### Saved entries

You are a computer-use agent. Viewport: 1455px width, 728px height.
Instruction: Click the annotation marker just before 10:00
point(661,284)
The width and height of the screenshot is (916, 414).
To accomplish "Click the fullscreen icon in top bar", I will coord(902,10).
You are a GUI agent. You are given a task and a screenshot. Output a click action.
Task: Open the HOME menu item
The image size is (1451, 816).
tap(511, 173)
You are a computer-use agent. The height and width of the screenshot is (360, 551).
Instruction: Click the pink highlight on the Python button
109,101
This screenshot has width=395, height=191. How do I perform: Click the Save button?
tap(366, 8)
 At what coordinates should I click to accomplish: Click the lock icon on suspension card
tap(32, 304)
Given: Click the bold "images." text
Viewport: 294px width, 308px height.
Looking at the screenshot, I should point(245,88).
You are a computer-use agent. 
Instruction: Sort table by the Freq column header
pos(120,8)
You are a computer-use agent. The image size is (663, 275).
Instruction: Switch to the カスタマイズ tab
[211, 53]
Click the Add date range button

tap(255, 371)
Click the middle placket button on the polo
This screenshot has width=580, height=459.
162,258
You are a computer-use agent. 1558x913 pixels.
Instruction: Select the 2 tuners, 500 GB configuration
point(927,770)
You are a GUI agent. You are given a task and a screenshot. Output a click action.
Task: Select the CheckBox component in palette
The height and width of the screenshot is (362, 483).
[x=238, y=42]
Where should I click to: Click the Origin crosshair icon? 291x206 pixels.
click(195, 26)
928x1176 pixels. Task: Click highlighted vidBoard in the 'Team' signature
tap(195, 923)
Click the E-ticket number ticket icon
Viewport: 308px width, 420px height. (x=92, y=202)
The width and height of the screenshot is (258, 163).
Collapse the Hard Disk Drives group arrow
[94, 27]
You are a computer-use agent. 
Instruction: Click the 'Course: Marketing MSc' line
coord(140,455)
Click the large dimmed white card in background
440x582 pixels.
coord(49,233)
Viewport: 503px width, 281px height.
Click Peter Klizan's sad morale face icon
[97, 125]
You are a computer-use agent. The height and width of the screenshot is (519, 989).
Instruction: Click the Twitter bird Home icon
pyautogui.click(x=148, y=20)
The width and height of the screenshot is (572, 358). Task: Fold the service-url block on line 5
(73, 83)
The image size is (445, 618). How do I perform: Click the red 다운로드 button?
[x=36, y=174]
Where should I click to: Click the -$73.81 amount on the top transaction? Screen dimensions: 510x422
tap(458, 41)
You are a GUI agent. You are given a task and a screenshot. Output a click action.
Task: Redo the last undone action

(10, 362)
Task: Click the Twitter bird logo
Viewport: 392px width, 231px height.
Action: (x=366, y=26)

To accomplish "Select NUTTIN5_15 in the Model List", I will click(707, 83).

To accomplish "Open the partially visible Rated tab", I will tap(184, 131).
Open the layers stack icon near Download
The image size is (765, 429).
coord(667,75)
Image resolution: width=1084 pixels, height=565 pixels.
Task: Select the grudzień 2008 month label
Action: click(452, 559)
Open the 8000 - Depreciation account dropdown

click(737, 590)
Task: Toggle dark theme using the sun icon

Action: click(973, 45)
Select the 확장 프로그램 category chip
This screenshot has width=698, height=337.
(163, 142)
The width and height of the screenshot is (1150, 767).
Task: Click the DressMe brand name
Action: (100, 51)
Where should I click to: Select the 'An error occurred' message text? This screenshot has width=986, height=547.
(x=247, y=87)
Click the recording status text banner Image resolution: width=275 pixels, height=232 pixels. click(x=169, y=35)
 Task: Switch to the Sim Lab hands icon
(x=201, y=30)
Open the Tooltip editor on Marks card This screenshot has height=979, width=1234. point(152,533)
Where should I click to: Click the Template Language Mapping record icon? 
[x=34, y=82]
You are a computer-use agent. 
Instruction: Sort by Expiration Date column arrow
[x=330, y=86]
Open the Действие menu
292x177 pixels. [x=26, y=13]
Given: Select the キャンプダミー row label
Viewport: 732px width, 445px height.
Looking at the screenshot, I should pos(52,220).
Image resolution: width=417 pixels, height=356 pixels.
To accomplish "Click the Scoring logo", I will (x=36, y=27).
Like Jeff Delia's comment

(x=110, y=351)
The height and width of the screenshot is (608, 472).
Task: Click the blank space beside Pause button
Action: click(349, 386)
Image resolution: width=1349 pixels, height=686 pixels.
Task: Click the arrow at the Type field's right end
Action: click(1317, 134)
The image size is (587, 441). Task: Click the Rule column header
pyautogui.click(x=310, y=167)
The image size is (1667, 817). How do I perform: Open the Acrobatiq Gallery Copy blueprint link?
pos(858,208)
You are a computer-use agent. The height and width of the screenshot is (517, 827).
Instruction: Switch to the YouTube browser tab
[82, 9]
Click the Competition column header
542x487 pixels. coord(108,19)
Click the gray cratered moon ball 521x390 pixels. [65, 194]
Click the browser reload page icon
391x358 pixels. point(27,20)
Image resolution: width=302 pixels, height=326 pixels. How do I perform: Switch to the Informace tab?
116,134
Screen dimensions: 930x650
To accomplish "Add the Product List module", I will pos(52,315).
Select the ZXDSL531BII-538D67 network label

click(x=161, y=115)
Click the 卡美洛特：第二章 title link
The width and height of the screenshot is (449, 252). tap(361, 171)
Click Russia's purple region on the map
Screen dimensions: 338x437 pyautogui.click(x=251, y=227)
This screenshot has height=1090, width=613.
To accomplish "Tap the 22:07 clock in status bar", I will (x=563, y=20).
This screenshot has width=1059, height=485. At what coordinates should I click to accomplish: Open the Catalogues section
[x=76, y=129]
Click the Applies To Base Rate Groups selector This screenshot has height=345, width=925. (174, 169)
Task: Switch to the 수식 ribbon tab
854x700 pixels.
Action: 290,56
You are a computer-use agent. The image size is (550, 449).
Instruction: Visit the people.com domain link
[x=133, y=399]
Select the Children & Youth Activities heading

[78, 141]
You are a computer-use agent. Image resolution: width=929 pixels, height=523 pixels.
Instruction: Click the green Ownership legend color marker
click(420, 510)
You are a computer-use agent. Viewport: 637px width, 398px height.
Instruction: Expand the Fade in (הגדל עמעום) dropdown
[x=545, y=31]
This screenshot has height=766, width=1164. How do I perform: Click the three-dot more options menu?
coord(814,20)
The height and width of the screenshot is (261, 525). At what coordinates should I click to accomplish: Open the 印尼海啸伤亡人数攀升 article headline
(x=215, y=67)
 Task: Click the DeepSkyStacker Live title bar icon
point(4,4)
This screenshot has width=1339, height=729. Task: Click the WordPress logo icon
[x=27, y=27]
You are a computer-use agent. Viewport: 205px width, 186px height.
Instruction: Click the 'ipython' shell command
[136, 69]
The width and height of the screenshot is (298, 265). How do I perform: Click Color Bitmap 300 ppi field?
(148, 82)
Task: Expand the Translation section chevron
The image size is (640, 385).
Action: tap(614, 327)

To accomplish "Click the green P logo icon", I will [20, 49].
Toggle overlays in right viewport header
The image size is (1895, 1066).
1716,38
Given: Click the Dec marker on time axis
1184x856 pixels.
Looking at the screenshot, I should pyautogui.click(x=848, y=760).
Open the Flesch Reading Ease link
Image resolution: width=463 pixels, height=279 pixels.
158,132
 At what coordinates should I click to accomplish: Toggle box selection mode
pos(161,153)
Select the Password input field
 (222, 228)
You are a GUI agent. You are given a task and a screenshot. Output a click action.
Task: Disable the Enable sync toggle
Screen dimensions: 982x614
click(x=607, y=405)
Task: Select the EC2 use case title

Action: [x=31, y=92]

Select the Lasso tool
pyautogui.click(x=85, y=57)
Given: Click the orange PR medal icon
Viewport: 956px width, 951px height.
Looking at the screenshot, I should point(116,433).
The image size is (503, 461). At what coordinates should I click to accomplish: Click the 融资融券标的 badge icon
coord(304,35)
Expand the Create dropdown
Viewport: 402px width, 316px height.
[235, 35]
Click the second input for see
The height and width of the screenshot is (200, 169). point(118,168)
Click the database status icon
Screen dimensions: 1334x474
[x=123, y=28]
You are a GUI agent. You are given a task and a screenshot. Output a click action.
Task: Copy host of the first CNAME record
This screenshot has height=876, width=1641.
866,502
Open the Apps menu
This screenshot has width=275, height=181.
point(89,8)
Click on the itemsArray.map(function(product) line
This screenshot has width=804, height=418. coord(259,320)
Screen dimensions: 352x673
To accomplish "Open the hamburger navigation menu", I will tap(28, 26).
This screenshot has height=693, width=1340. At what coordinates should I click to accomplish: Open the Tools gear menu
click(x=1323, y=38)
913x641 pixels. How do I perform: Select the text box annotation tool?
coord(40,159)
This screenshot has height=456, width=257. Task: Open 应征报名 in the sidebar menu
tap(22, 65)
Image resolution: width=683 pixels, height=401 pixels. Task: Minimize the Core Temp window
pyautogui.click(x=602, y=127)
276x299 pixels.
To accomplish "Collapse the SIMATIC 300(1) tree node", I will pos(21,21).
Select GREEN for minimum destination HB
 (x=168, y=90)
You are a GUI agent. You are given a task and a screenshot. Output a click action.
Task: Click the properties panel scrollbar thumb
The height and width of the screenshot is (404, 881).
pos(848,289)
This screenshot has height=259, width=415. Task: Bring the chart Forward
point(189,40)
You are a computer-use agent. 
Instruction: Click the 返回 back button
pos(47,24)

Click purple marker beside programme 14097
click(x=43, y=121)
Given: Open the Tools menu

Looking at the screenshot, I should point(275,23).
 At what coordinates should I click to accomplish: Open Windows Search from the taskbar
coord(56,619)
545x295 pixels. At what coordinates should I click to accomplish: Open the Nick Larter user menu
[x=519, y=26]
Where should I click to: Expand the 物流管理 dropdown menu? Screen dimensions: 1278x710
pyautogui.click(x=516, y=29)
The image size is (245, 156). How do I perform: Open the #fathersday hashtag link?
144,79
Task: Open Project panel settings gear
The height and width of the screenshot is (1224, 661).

### Exercise prompt
From the lines above, copy those that contain the word "List".

### Exercise response
To accomplish "Select NUTTIN5_15 in the Model List", I will click(707, 83).
To accomplish "Add the Product List module", I will pos(52,315).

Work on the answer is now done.